Stored items ::
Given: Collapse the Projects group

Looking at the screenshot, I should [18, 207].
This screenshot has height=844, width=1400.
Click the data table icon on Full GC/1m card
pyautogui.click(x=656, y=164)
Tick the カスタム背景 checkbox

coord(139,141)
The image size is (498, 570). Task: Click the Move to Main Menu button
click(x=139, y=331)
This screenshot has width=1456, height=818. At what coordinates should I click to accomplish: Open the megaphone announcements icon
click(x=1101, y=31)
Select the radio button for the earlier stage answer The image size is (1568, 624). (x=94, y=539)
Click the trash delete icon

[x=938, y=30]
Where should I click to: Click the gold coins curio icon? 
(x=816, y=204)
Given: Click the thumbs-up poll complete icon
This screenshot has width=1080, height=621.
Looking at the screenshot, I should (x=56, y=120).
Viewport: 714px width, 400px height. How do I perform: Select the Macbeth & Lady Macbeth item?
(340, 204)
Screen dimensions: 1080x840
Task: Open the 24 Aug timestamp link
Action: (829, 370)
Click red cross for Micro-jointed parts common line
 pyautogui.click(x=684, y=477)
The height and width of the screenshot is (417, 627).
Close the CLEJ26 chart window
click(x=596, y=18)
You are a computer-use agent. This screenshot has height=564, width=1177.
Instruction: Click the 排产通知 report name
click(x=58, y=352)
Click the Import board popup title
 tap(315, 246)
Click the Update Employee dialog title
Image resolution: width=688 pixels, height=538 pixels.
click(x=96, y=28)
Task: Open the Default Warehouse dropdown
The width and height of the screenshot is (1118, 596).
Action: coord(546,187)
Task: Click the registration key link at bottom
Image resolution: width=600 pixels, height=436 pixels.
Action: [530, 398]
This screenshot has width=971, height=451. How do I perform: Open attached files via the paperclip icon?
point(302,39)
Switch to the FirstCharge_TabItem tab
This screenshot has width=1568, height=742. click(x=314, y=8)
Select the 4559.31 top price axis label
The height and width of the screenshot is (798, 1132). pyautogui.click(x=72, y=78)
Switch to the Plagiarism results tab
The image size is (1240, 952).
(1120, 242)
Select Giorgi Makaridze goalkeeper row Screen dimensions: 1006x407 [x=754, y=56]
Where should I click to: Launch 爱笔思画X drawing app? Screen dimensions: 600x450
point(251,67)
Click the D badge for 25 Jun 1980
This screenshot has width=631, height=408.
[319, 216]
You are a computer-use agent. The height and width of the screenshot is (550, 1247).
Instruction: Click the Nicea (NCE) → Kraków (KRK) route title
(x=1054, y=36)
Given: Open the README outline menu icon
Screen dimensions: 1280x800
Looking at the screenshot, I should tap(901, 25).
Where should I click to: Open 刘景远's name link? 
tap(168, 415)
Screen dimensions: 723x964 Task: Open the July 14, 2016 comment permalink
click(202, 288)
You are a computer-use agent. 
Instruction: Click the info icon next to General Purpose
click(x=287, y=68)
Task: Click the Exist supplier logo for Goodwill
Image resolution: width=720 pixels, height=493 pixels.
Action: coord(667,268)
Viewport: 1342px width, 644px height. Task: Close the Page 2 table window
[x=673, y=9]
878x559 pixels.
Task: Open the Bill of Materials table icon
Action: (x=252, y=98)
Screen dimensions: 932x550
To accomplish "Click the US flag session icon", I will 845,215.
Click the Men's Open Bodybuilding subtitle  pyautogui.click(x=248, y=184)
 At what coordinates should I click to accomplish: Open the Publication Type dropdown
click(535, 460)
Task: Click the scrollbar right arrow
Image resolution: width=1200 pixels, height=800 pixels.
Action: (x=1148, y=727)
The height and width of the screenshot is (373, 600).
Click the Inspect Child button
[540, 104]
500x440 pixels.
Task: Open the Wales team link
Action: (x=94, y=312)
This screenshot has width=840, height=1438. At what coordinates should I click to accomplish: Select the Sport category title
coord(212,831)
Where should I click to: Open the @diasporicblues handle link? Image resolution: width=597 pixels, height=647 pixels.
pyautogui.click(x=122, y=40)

EXERCISE DESCRIPTION ::
Your answer should be all of the records, transcribed exactly.

RESPONSE TO THIS TASK ::
Given: Collapse the Projects group

Looking at the screenshot, I should [18, 207].
This screenshot has height=844, width=1400.
Click the data table icon on Full GC/1m card
pyautogui.click(x=656, y=164)
Tick the カスタム背景 checkbox

coord(139,141)
The image size is (498, 570). Task: Click the Move to Main Menu button
click(x=139, y=331)
This screenshot has width=1456, height=818. At what coordinates should I click to accomplish: Open the megaphone announcements icon
click(x=1101, y=31)
Select the radio button for the earlier stage answer The image size is (1568, 624). (x=94, y=539)
Click the trash delete icon

[x=938, y=30]
Where should I click to: Click the gold coins curio icon? 
(x=816, y=204)
Given: Click the thumbs-up poll complete icon
This screenshot has width=1080, height=621.
Looking at the screenshot, I should (x=56, y=120).
Viewport: 714px width, 400px height. How do I perform: Select the Macbeth & Lady Macbeth item?
(340, 204)
Screen dimensions: 1080x840
Task: Open the 24 Aug timestamp link
Action: (829, 370)
Click red cross for Micro-jointed parts common line
 pyautogui.click(x=684, y=477)
The height and width of the screenshot is (417, 627).
Close the CLEJ26 chart window
click(x=596, y=18)
You are a computer-use agent. This screenshot has height=564, width=1177.
Instruction: Click the 排产通知 report name
click(x=58, y=352)
Click the Import board popup title
 tap(315, 246)
Click the Update Employee dialog title
Image resolution: width=688 pixels, height=538 pixels.
click(x=96, y=28)
Task: Open the Default Warehouse dropdown
The width and height of the screenshot is (1118, 596).
Action: coord(546,187)
Task: Click the registration key link at bottom
Image resolution: width=600 pixels, height=436 pixels.
Action: [530, 398]
This screenshot has width=971, height=451. How do I perform: Open attached files via the paperclip icon?
point(302,39)
Switch to the FirstCharge_TabItem tab
This screenshot has width=1568, height=742. click(x=314, y=8)
Select the 4559.31 top price axis label
The height and width of the screenshot is (798, 1132). pyautogui.click(x=72, y=78)
Switch to the Plagiarism results tab
The image size is (1240, 952).
(1120, 242)
Select Giorgi Makaridze goalkeeper row Screen dimensions: 1006x407 [x=754, y=56]
Where should I click to: Launch 爱笔思画X drawing app? Screen dimensions: 600x450
point(251,67)
Click the D badge for 25 Jun 1980
This screenshot has width=631, height=408.
[319, 216]
You are a computer-use agent. The height and width of the screenshot is (550, 1247).
Instruction: Click the Nicea (NCE) → Kraków (KRK) route title
(x=1054, y=36)
Given: Open the README outline menu icon
Screen dimensions: 1280x800
Looking at the screenshot, I should tap(901, 25).
Where should I click to: Open 刘景远's name link? 
tap(168, 415)
Screen dimensions: 723x964 Task: Open the July 14, 2016 comment permalink
click(202, 288)
You are a computer-use agent. 
Instruction: Click the info icon next to General Purpose
click(x=287, y=68)
Task: Click the Exist supplier logo for Goodwill
Image resolution: width=720 pixels, height=493 pixels.
Action: coord(667,268)
Viewport: 1342px width, 644px height. Task: Close the Page 2 table window
[x=673, y=9]
878x559 pixels.
Task: Open the Bill of Materials table icon
Action: (x=252, y=98)
Screen dimensions: 932x550
To accomplish "Click the US flag session icon", I will 845,215.
Click the Men's Open Bodybuilding subtitle  pyautogui.click(x=248, y=184)
 At what coordinates should I click to accomplish: Open the Publication Type dropdown
click(535, 460)
Task: Click the scrollbar right arrow
Image resolution: width=1200 pixels, height=800 pixels.
Action: (x=1148, y=727)
The height and width of the screenshot is (373, 600).
Click the Inspect Child button
[540, 104]
500x440 pixels.
Task: Open the Wales team link
Action: (x=94, y=312)
This screenshot has width=840, height=1438. At what coordinates should I click to accomplish: Select the Sport category title
coord(212,831)
Where should I click to: Open the @diasporicblues handle link? Image resolution: width=597 pixels, height=647 pixels.
pyautogui.click(x=122, y=40)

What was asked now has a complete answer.